§ TRY IT
Extract, exactly and without pictures, every line from the one that includes "The image size is (1206, 388)." through the final line of the material below.

§ SOURCE INFORMATION
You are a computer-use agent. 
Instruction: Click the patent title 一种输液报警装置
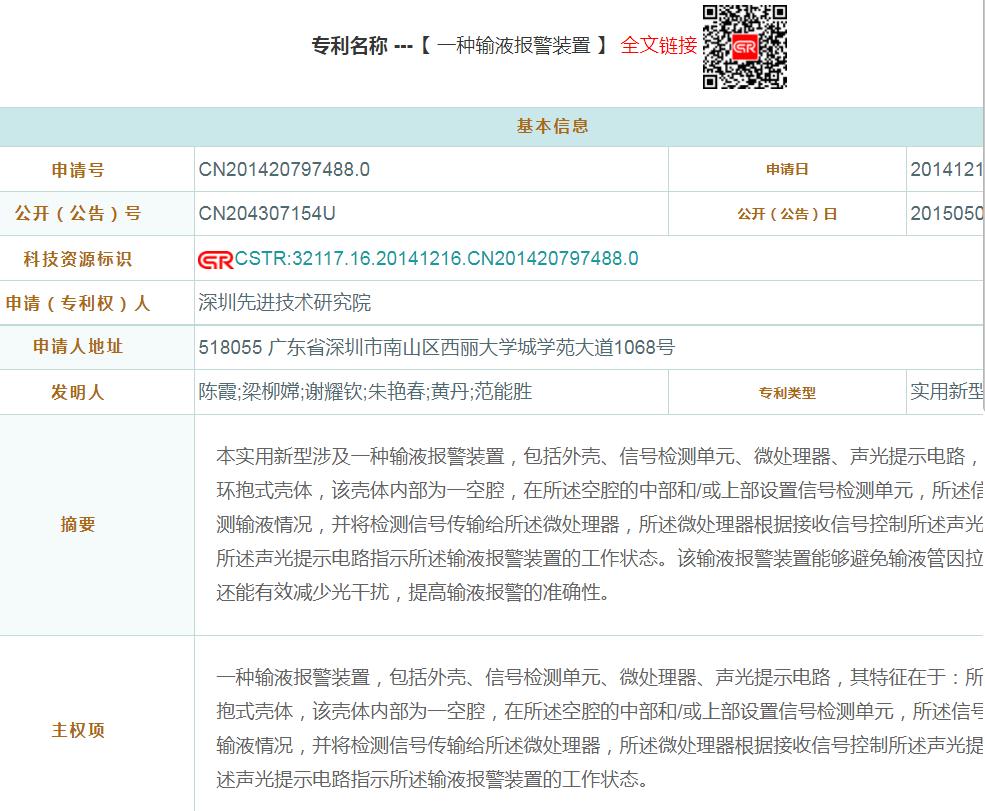[513, 46]
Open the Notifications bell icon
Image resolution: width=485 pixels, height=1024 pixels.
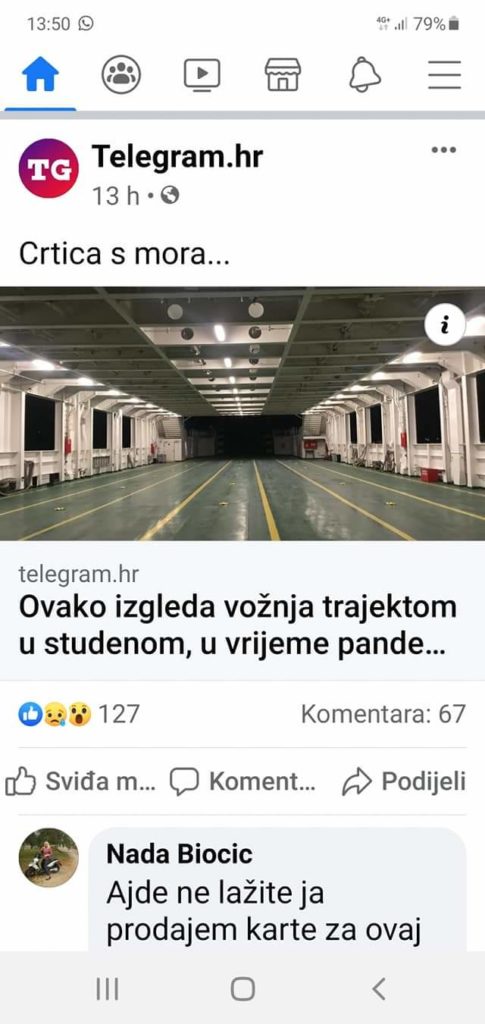click(365, 74)
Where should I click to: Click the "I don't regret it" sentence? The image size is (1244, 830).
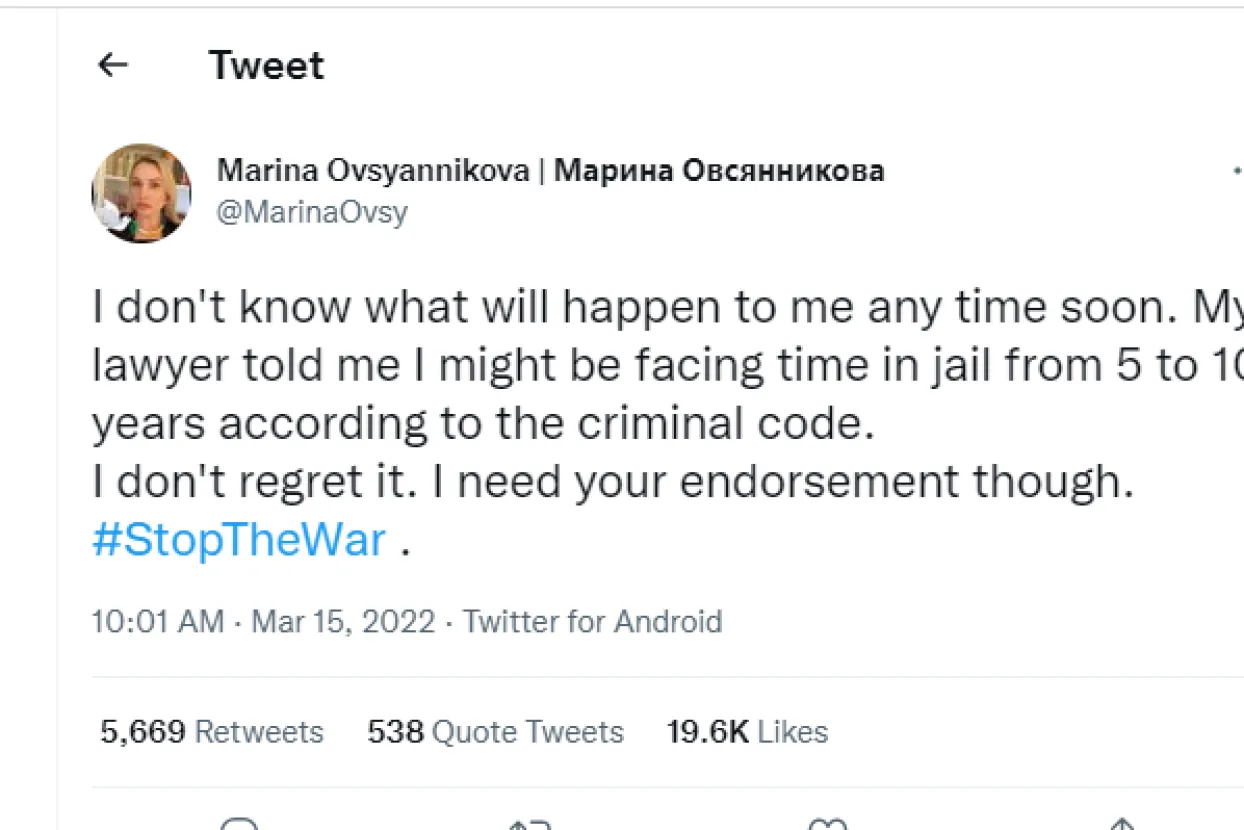click(260, 483)
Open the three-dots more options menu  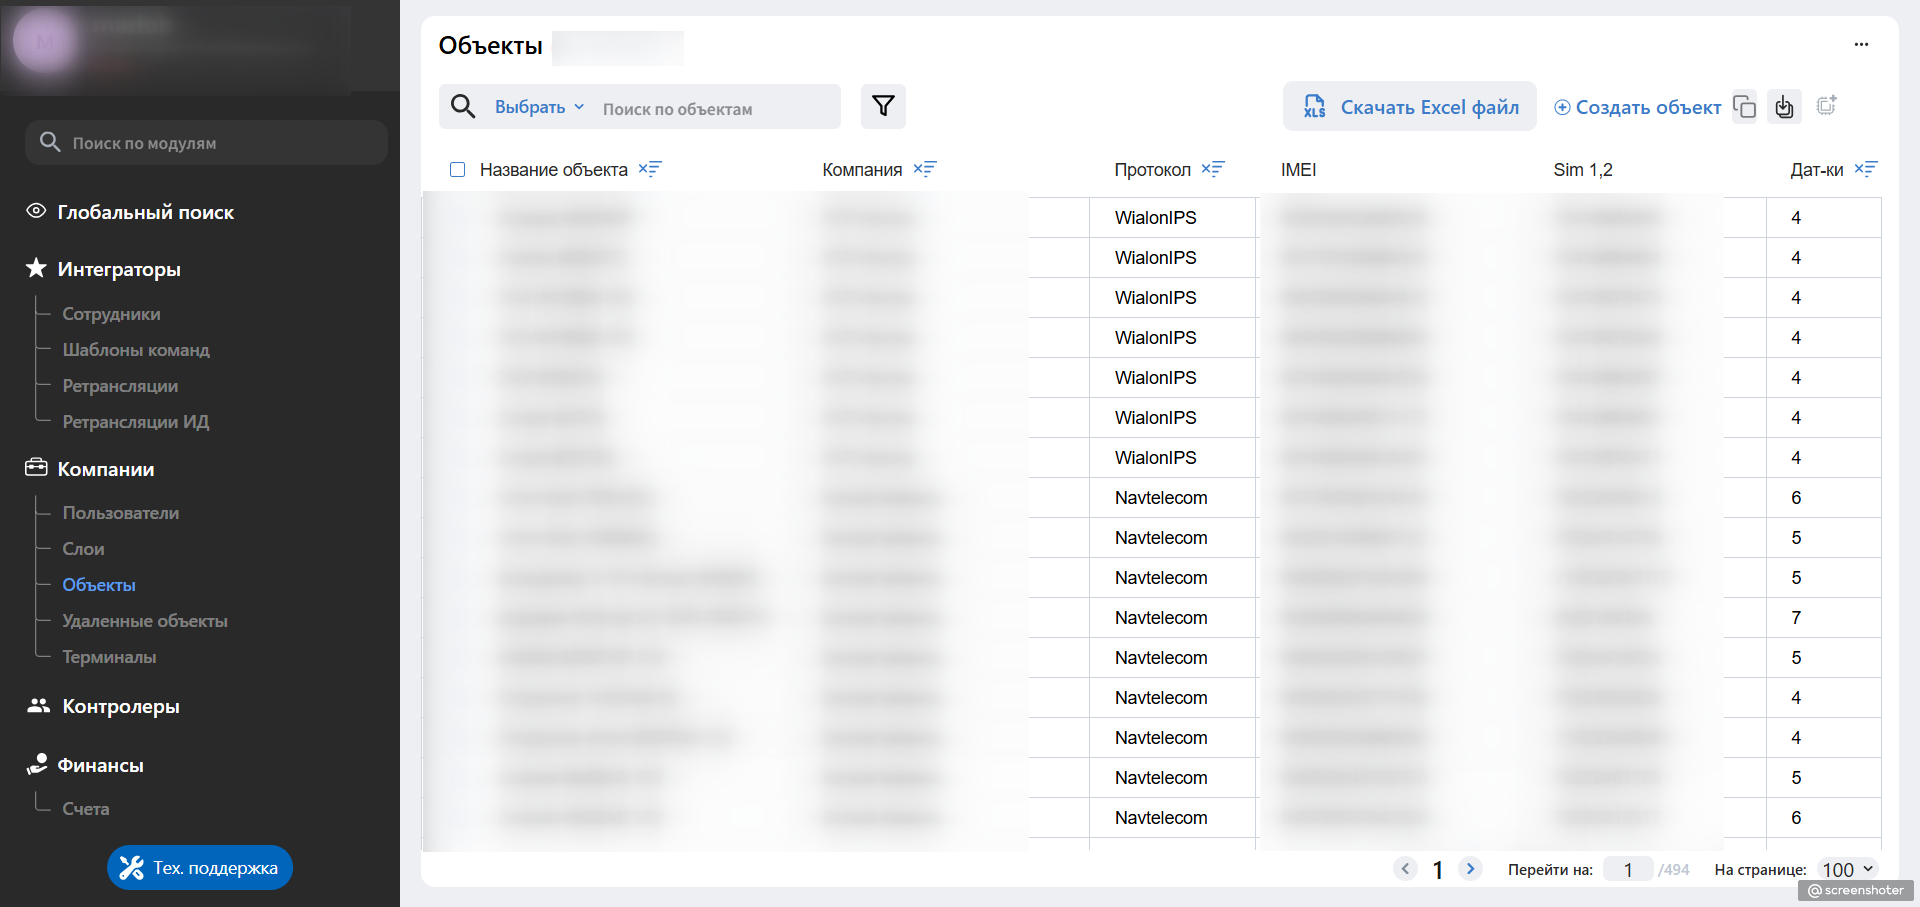[x=1861, y=44]
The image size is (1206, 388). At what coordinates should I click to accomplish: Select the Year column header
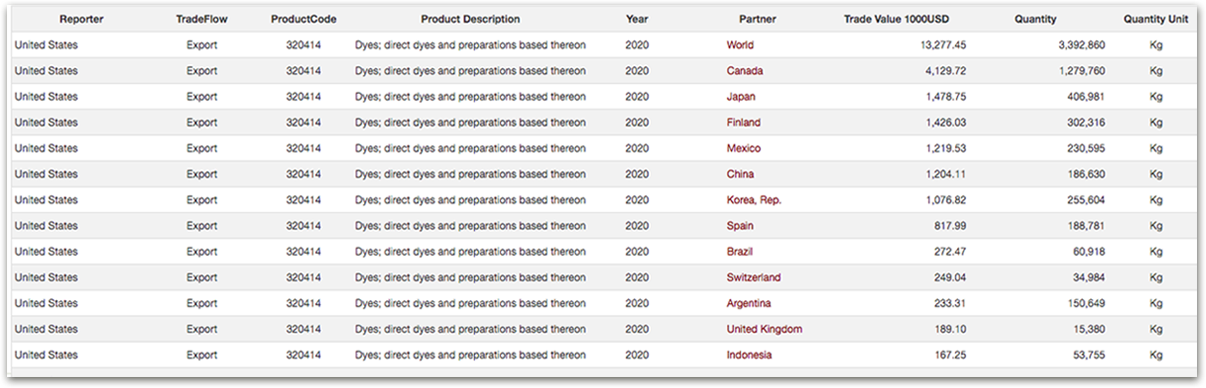pos(637,19)
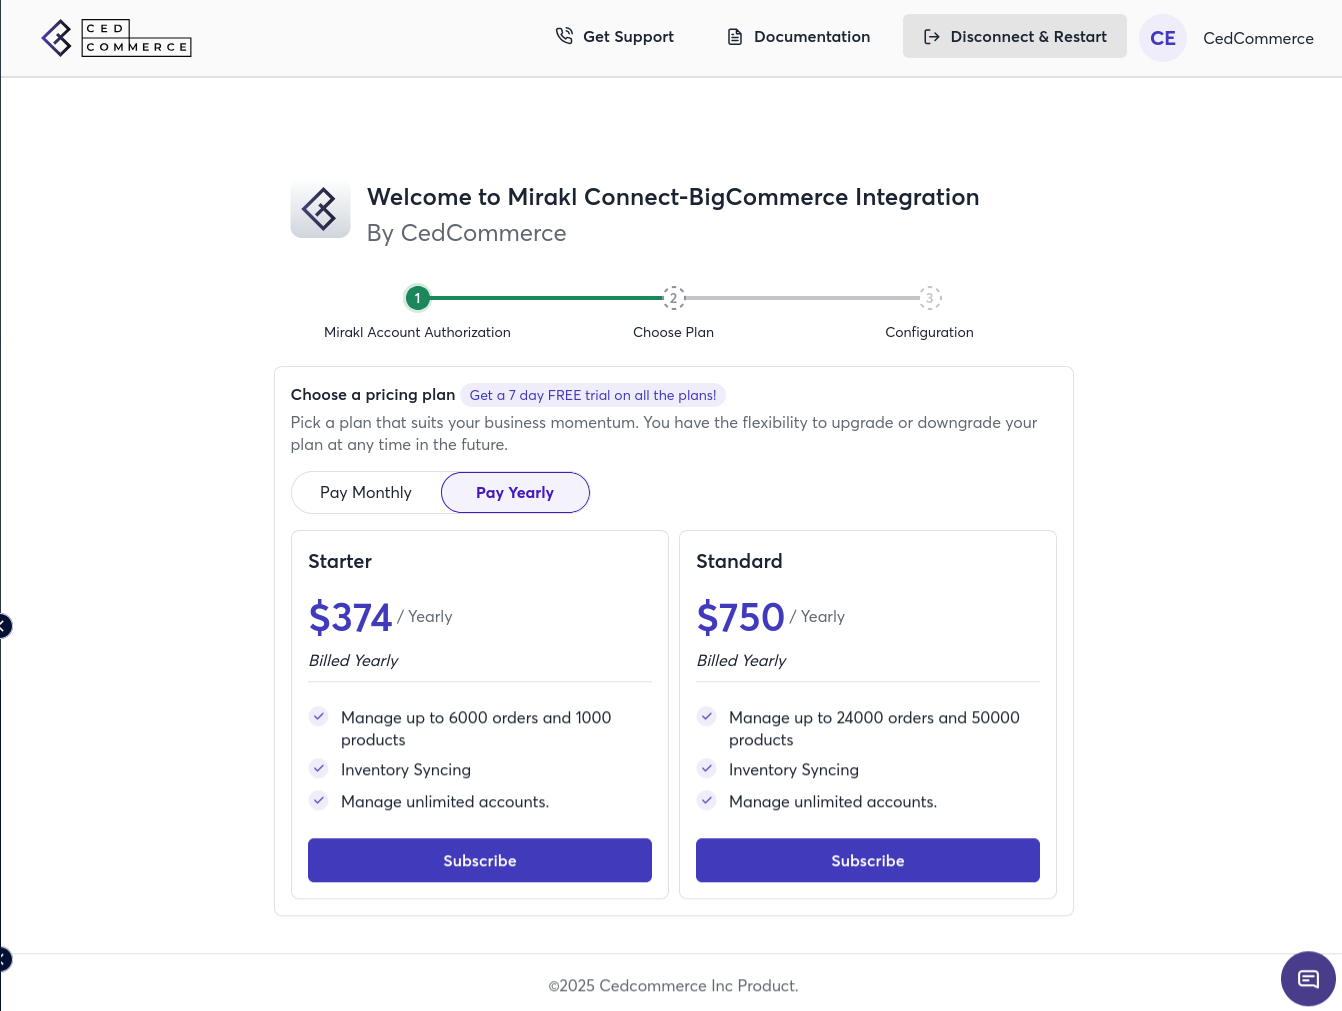Click the Disconnect & Restart logout icon
Image resolution: width=1342 pixels, height=1011 pixels.
[x=931, y=37]
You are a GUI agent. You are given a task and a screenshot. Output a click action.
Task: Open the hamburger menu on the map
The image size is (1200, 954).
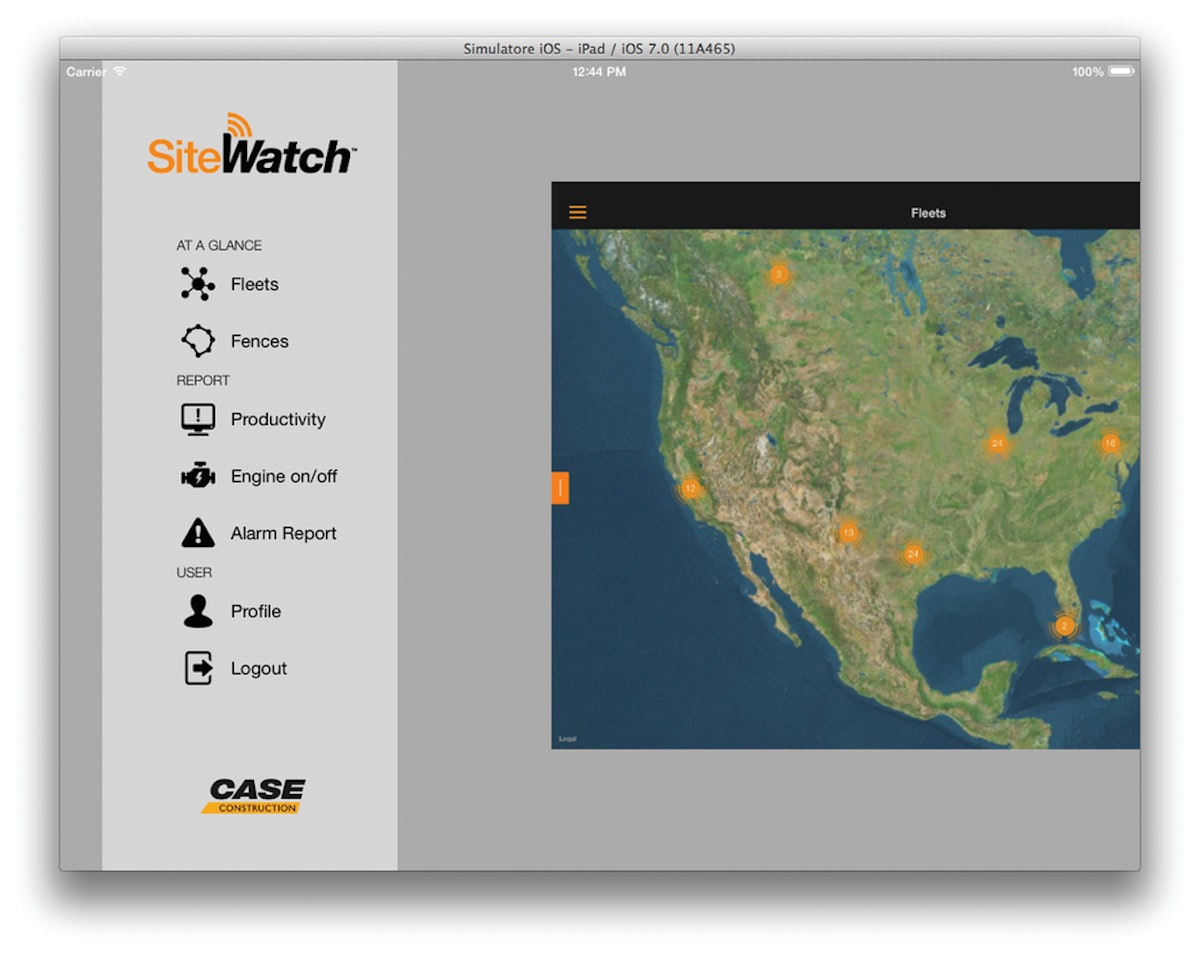pos(577,212)
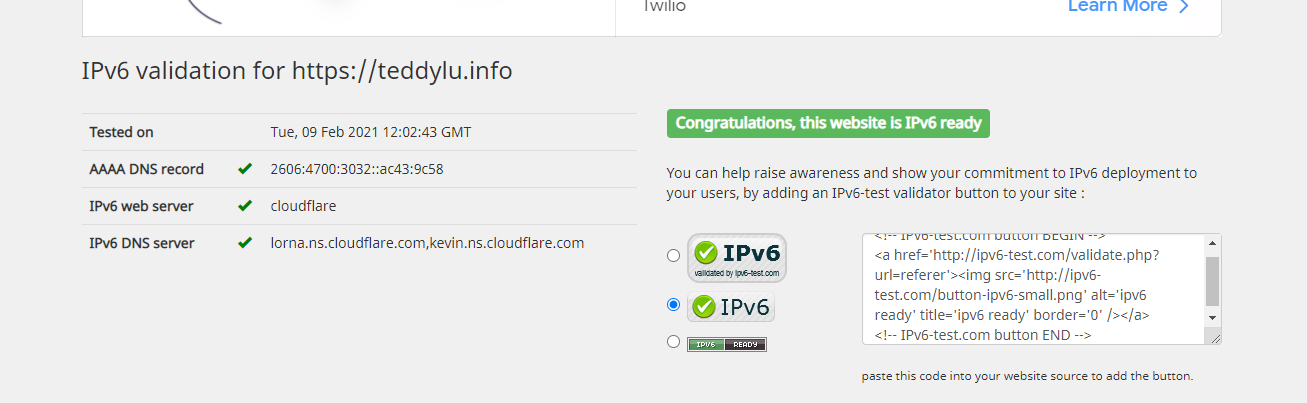
Task: Click the tiny IPV6 READY badge image
Action: (x=727, y=344)
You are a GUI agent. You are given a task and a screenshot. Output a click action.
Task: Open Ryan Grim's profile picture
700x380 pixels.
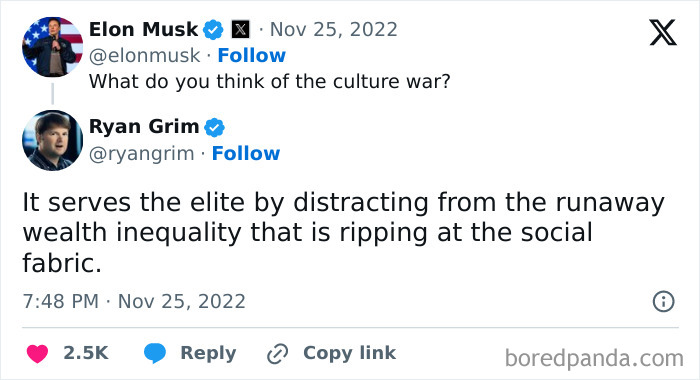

§ EXERCISE RESPONSE
The image size is (1206, 388). At what coordinates should I click to accomplish: Select the Year column header
pos(637,19)
Click the Disconnect & Restart logout icon
Image resolution: width=1342 pixels, height=1011 pixels.
[x=931, y=37]
You are a GUI agent. You are given a task and a screenshot. Output a click action.
Task: Open the hamburger menu on the map
The image size is (1200, 954).
pos(577,212)
Task: Click the tiny IPV6 READY badge image
Action: (x=727, y=344)
You are a GUI agent. You are given a task and a screenshot. Output a click action.
Task: Open Ryan Grim's profile picture
700x380 pixels.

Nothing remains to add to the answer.